I just finished the Blu-ray, and I'm afraid I have to say that this was highly a highly overrated season of television. Perhaps in the 90s, a series like this would have been worthy of this kind of effervescent praise, but today, on the heels of fantastic shows like
Breaking Bad or
Westworld, a series like this has to be better.
I'll start with the good: The kids, all five of them, are really good, and both Finn Wolfhard and Millie Bobby Brown are fantastic. The series is definitely at its best when its focusing on its youngest characters, and the interplay between the young actors is one of the shining aspects of the series. In fact, the dialogue and performances between the kids are so good, you tend to forget they are kids, and start viewing them as fully adult characters who are free to make whatever decisions they see fit.
I also liked the music in the show, including the liberal use of actual songs from the era, and it's clear that some attention was given to period detail, too. And I did think the level of content was nicely appropriate, given that most popular Netflix shows are patently adult. This show is obviously one notch above a modern PG-13 (too much blood), but really right at the level of a 70s/80s PG horror film like
Poltergeist.
Of course, I noted how the series steals liberally (no wonder they cast Winona, sorry Winona!) from the 70s and 80s, but I expected that from a program like this. What I didn't expect is how the series fails to become anything beyond the sum of these nostalgic parts. Winona Ryder is woeful in her hyperventilating, shouty performance, and she never really feels like "mom" material, even though her series arc is predictable. David Harbour's understated sheriff is better, but his backstory and arc are again so old and tired, that he can't really turn in a memorable performance. The two main teens in the series are okay, but the subplots involving them outside of the main story aren't developed properly (and seemed to deprive Gaten Matarazzo (Dustin) and Caleb McLaughlin (Lucas) of character development). The same could be said of many of the supporting child and teenage characters, who are all walking clichés, with teens either horny as hell, or chaste and cloistered, and town bullies that are one-note, too. Matthew Modine adds little more than a name actor for an "And" credit. The only minor character who impressed me was the teacher, Mr. Clarke, who seemed endlessly supportive, and was just a classy guy. And Mrs. Wheeler, Mike's mom, is quite a babe in disguise--no wonder the boys were always over at Mike's house...

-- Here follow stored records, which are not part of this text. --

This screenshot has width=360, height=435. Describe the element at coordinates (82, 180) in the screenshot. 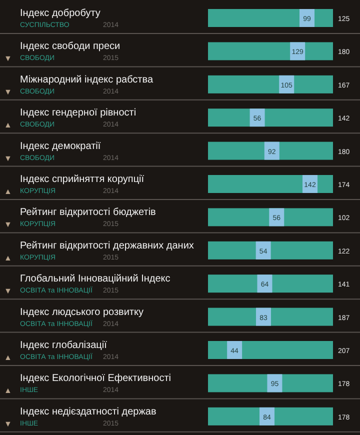

I see `category-label: Індекс сприйняття корупції` at that location.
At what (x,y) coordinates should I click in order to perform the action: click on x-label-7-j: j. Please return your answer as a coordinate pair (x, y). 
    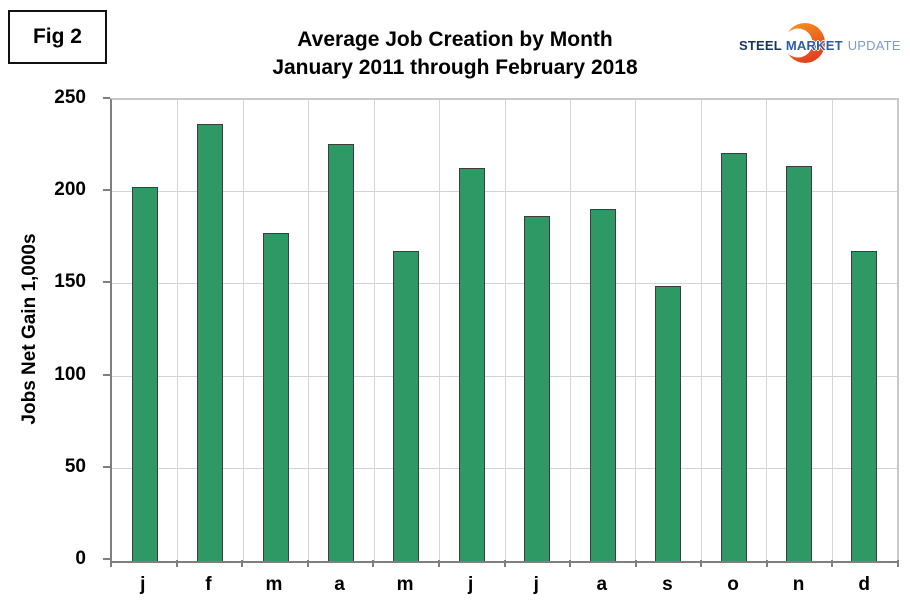
    Looking at the image, I should click on (536, 584).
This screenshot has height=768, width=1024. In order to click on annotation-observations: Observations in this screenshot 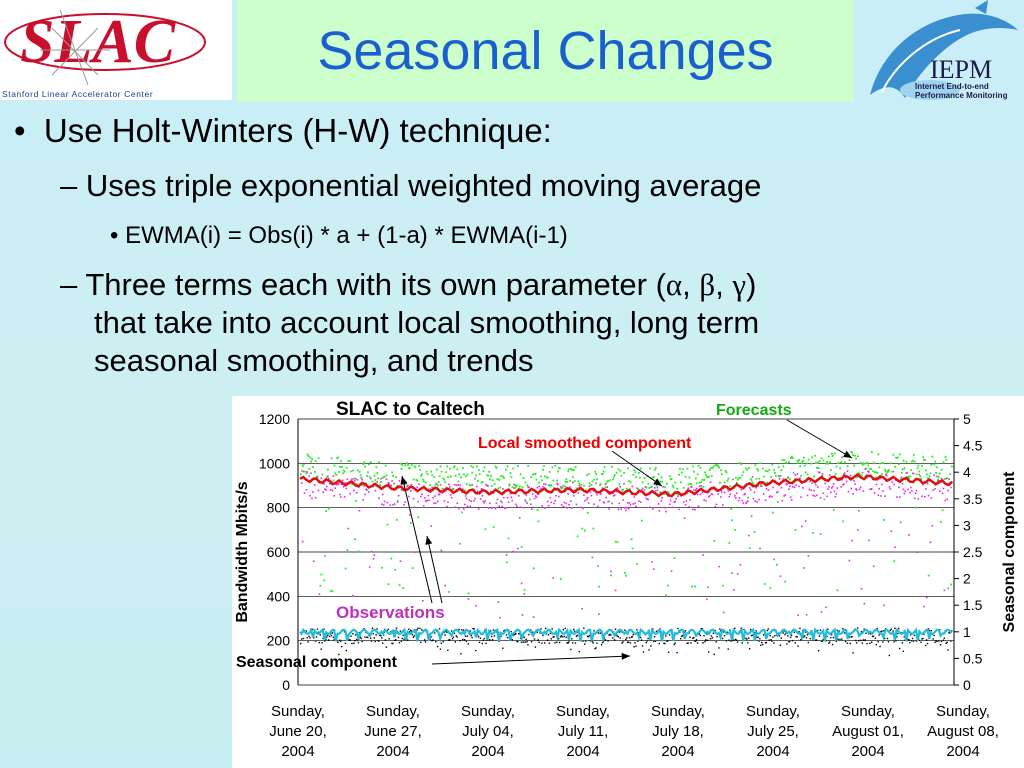, I will do `click(390, 612)`.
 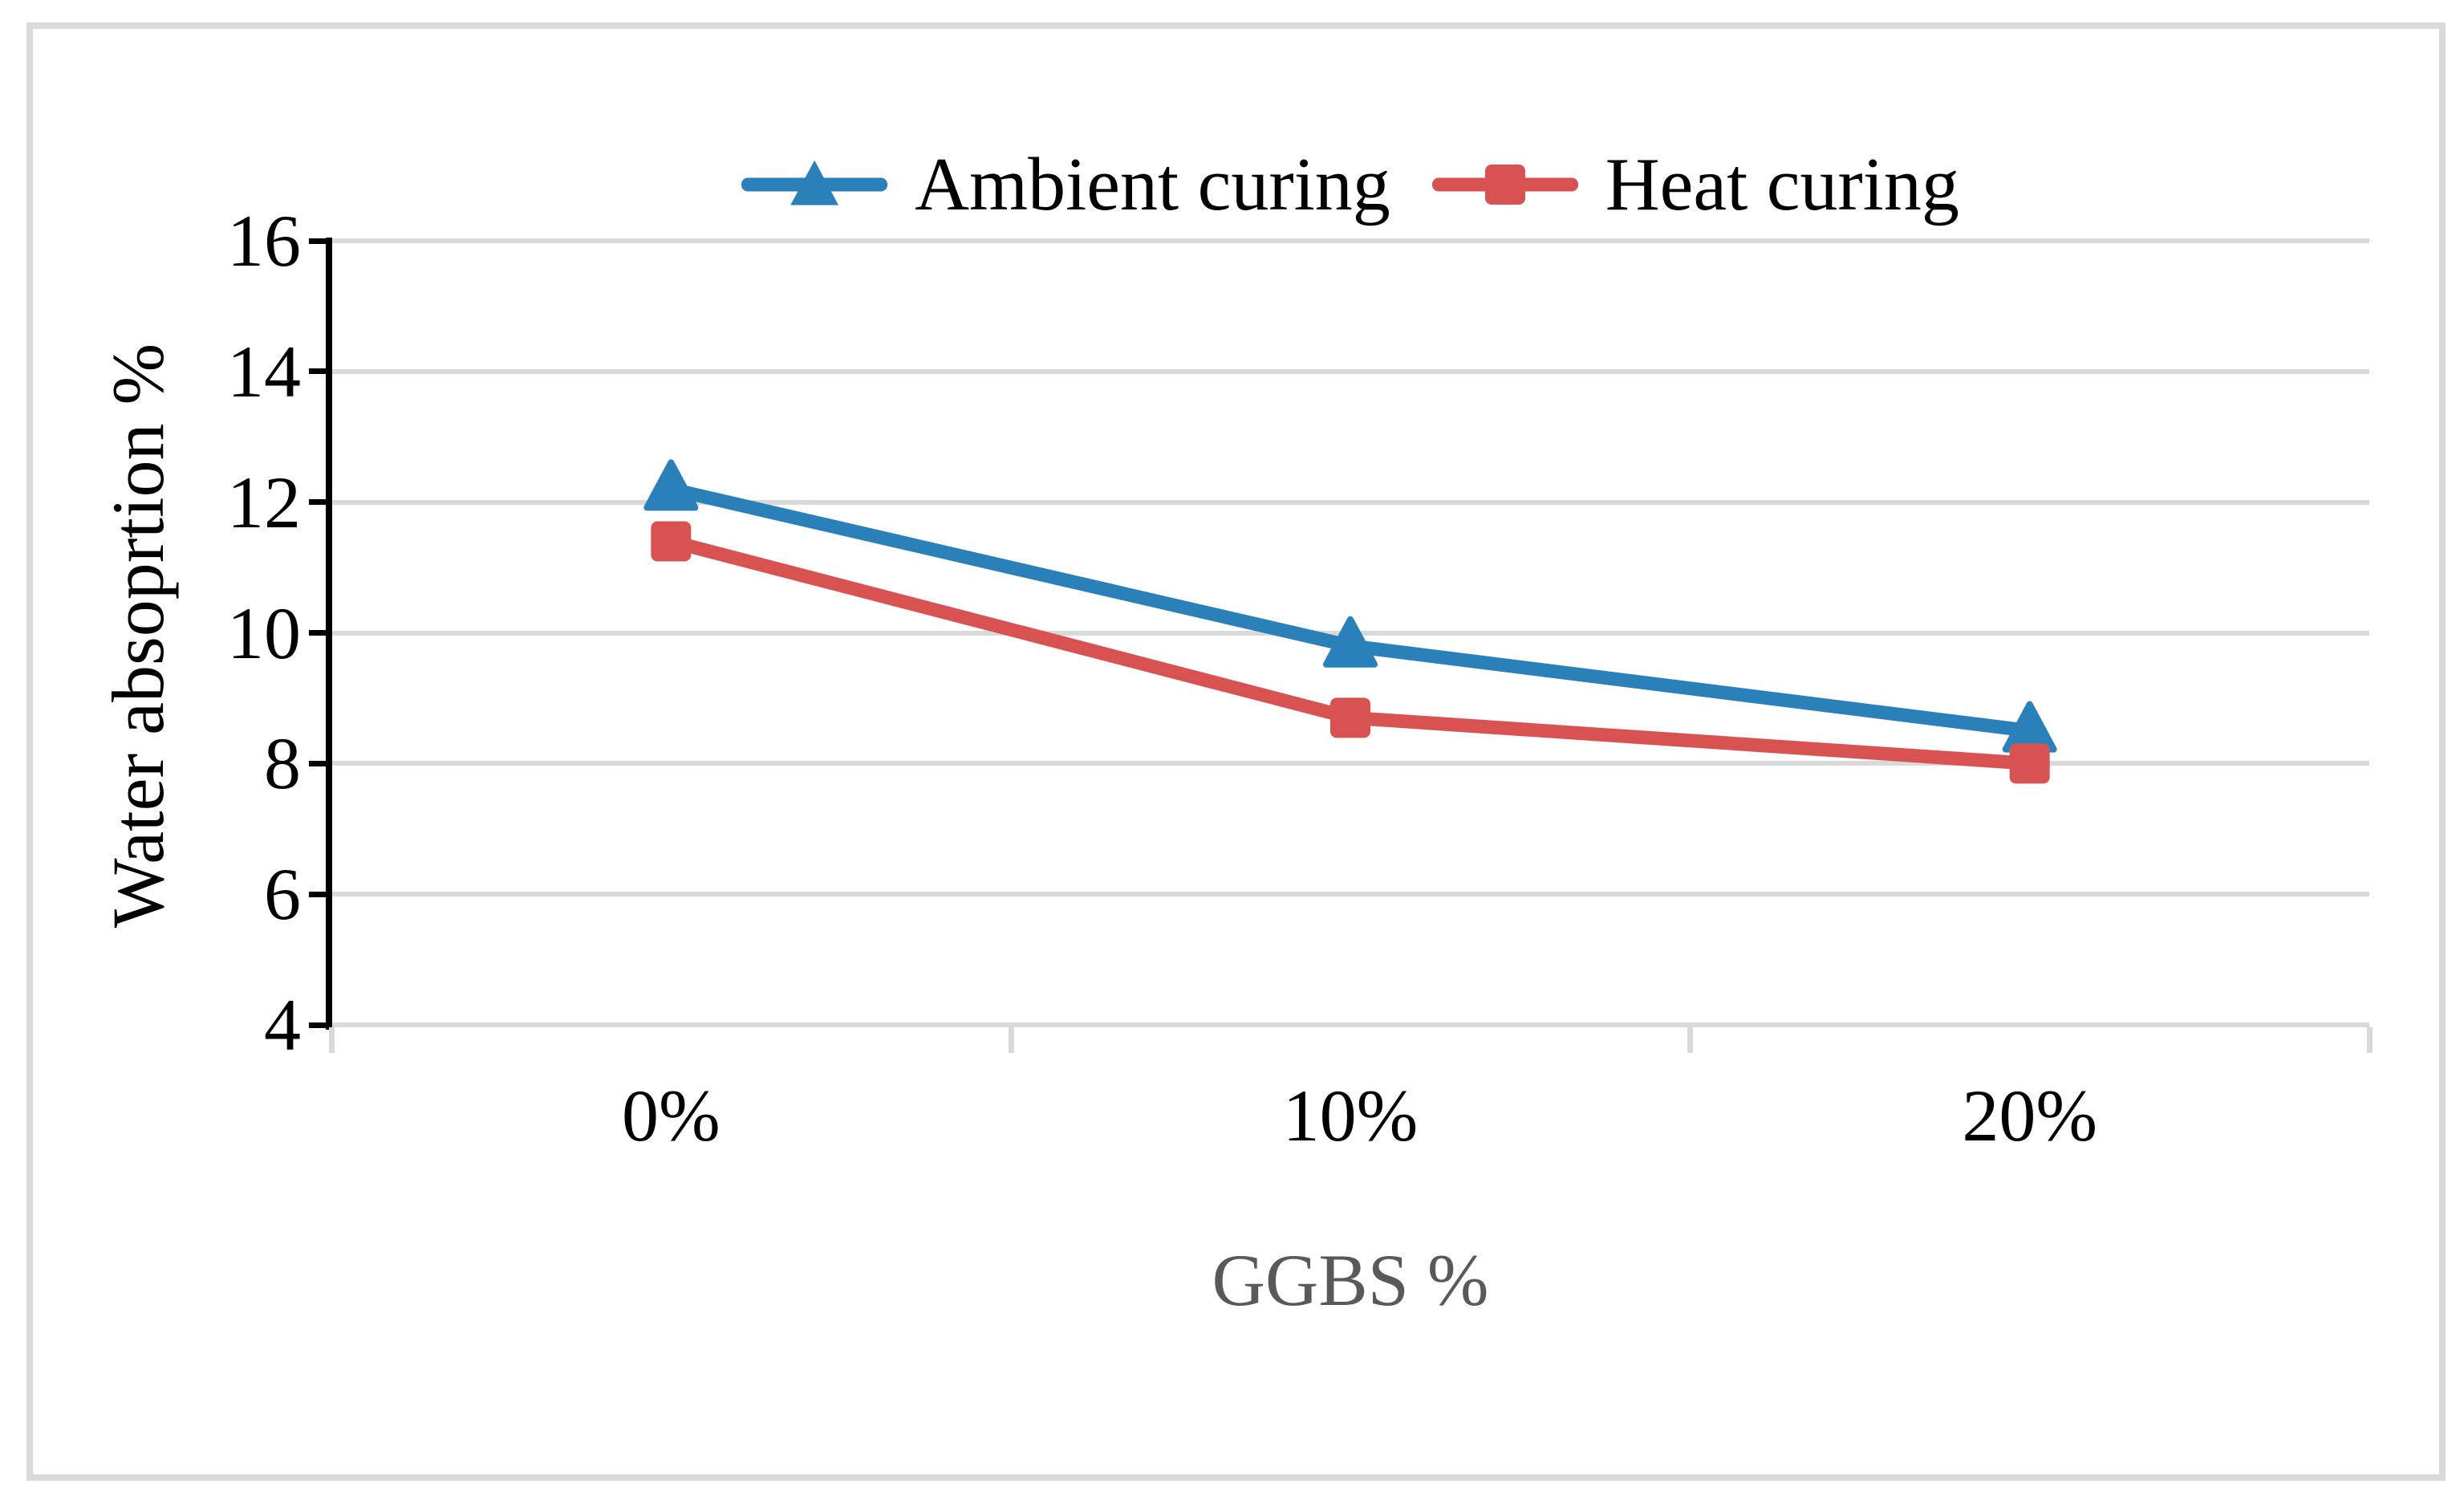 I want to click on legend-item-ambient-curing: Ambient curing, so click(x=1066, y=184).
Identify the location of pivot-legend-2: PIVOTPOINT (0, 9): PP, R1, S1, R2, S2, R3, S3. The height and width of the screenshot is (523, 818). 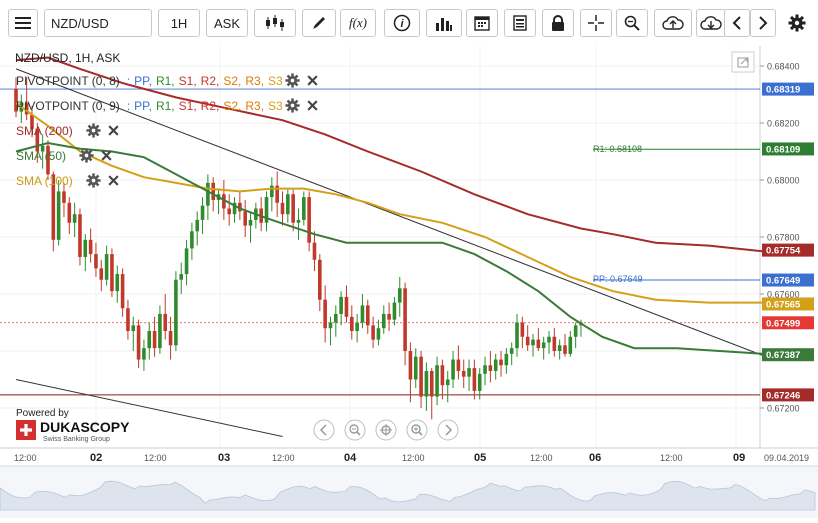
(167, 106).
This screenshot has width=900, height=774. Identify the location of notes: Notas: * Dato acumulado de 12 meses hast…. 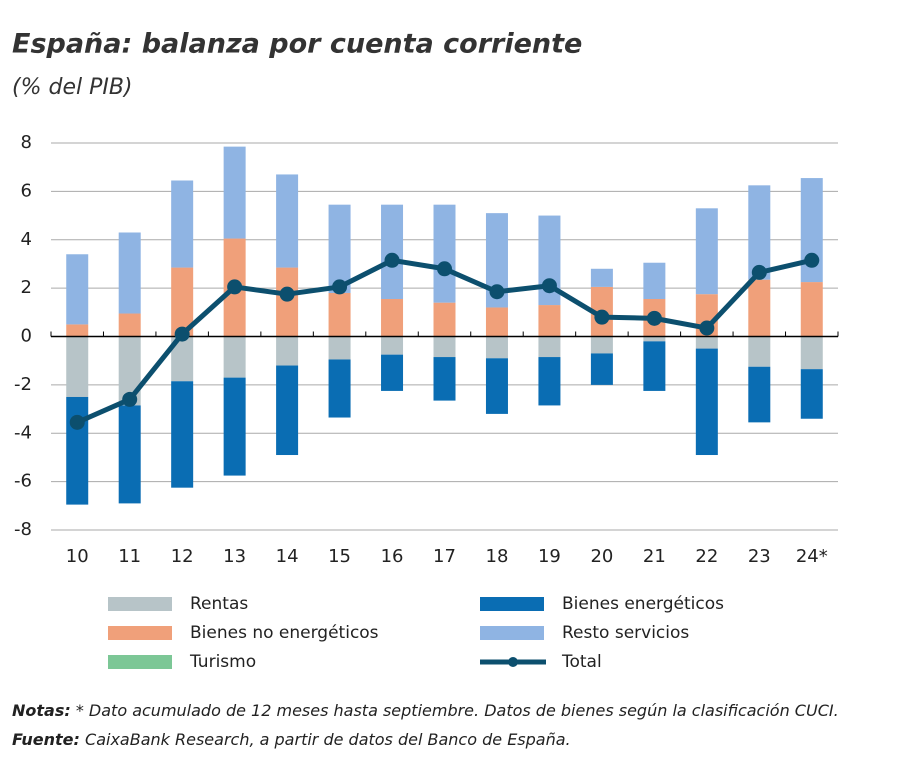
(426, 710).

Normally, tired characters and character arcs are bad news, because really, a show like this should be all about the quality of the journey to an expected end. In some cases, you might buck that trend, and play up narrative tropes simply to subvert them later on (e.g. the clueless parents are not so clueless, or the government's role is not what it seems), but unfortunately, the writing isn't clever enough to do that, and so the show simply settles for homage after homage. And all of that would be fine if the story weren't so utterly predictable. First of all,
you know Joyce is really mother-of-the-year because she doesn't take any shit, and she's overly concerned for her children. Secondly, the sheriff is a drunk and a bit of a layabout, but that's easily excused thanks to a horrifying tragedy in his backstory that brought him from ideal family man to now, and the story will provide him with a convenient "fix" for his problems by the end, allowing him to resume being a "good" guy. The government facility that (of course) caused all these problems is shrouded in mystery at the start, and not much more transparent by the end. And so on, and so on. And of course, in the end, no kids die, not really (Barb(ara) is a teen), and certainly not Will,
because this isn't a show with balls, this is a show that wants to be a Steven Spielberg movie, right down to taking his absent father/parenting motif to a ludicrous degree
what parent doesn't go down into their finished basement/kids playroom for a whole week?
And a two hour film, or four-part miniseries would have probably been wonderful for this story, but as an eight-part series, it simply goes on too long, with a story that, to be frank, is stretched a bit thin.
It probably sounds like I'm being much too hard on the series, and in a way I am. It's entertaining for what it is, and it's well made and shot, even if I disagree with some of the lighting and stylistic choices. My guess is that younger audiences, especially those who may feel they are getting away with watching something a bit too naughty for them, are probably the ones who have appreciated the show the most. For me, knowing that the show was indebted to the 70s/80s, and having loved lots of that cinema and culture, I was expecting something more than what I felt was a greatest hits of scary movies show, and from now on, I'm going to temper expectations for other Netflix shows when they come to Blu-ray/UHD Blu-ray.